Written and recorded in a repurposed fish-packaging factory in the remote Icelandic village of Stöðvarfjörður, Kathryn Mohr’s Waiting Room is an eerie and intimate exploration of solitude. Her debut LP for The Flenser, it’s sparse yet deeply affecting, built from skeletal guitar lines, occasional piano, and field recordings that capture Iceland’s stark beauty. Songs drift between ghostly folk and surrealistic soundscapes, with Mohr’s vocals hovering between detached murmurs and visceral intensity.
Maribou State’s upcoming album Hallucinating Love – out this Friday – represents a journey through adversity and renewal. Since their rise with Portraits and Kingdom in Colour, Chris Davids and Liam Ivory faced personal and creative struggles while navigating the fallout of relentless touring and the global lockdown. Health challenges—including Chris’s ADHD diagnosis, chronic headaches, and surgery for a rare brain condition, as well as Liam’s severe anxiety—forced the duo to scrap their first attempt at the album and rethink their approach. From what I’ve heard of it so far, it’s going to be worth the wait.
For reasons too long to go into I have a massive emotional connection to Maribou State’s music, and Holly Walker’s voice especially makes me cry pretty much every time I hear it. So yes, I’m very much looking forward to this one.
Anna B Savage’s third album, You and i are Earth, is deeply tied to her relationship with Ireland—both as a place and as a new home.

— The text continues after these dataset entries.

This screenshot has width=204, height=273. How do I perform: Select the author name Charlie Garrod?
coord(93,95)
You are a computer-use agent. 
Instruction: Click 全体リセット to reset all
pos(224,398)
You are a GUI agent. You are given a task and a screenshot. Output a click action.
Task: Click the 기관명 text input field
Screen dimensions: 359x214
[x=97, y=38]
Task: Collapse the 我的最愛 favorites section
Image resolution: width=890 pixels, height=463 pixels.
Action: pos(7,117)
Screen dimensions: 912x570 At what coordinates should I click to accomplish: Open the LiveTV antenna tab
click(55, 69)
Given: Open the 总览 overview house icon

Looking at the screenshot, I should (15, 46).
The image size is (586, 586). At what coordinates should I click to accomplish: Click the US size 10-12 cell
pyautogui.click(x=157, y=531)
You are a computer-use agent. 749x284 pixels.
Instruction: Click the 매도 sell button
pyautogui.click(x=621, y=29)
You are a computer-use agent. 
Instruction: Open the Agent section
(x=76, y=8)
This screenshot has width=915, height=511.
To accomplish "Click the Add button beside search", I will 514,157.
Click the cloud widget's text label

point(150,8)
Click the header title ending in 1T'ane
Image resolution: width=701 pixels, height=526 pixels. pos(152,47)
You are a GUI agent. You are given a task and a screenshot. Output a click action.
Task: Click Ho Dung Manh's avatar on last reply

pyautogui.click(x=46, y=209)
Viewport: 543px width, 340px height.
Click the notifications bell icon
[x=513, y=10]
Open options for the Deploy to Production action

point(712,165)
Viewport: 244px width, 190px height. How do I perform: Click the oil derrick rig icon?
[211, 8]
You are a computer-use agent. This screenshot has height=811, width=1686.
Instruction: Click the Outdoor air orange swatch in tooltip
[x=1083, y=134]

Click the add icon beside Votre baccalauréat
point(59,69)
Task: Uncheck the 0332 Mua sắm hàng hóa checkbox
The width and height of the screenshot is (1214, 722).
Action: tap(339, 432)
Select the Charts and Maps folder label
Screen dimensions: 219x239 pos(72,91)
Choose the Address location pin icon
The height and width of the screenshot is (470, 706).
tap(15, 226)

It’s an album about healing and curiosity, framed as “a love letter to a man and to Ireland.” Her extraordinary voice is the centrepiece, moving effortlessly between raw power and delicate vulnerability, making every moment feel intimate and unguarded. Following A Common Turn and in|FLUX, this record feels both personal and open-ended, blending tenderness with a grounded, tactile quality.
Shura is back, and it feels like a long time coming. Her new album, the amazingly titled I Got Too Sad For My Friends, lands May 30 and she’s just dropped the first single, Recognise, which kicks off with dreamy, otherworldly synths and hushed, almost ghostly vocals before bursting into this messy, beautiful chaos of drums. Shura says it’s about coming out of a dark period and learning to find peace in the little things and quotes Arthur Russell as saying “being sad is not a crime”, which feels apt.
https://shura.bandcamp.com/album/i-got-too-sad-for-my-friends
Ok yes, this record is 46 years old. But I only fairly recently discovered it was the main sample for my favourite Mylo track, Need You Tonite, and I’ve become increasingly obsessed. So that’s a song from the 70s and a Scottish producer who has barely made anything for two decades featured on this new music blog. But it’s great, so I don’t feel bad about it.
Here’s another one I missed from last year, taken from American singer, songwriter and producer Bilal’s sixth studio album Adjust Brightness: a heady blend of soul, jazz and funk through an electronic lens. Full of life and warmth, there’s also a menacing undercurrent to The Story that adds to its allure.
Stroom favorites Voice Actor team up with Squu for their second album, Lust (1), blending ambient dance, electro-dub, and trip-hop into 14 hypnotic tracks. Following previous LPs Fake Sleep and the mammoth Sent From My Telephone which spanned a frankly ridiculous 3+ hours, this release feels somehow sharper yet simultaneously dreamy, with soft textures, shimmering vocals, and hazy lyrics that float effortlessly, with the ambient dancehall vibe of dYn an early highlight.
Brooklyn-based Camille Schmidt’s debut album Nude #9 came out last week, and it’s a real mix of genres that I still haven’t quite formed a concrete opinion about. For lots of its runtime it’s fairly traditional singer-songwriter, indie-folk, but then on tracks like Proton Electron Photon it swerves fairly hard into weirdly disquieting electronica. So a mixed bag, but definitely an interesting one.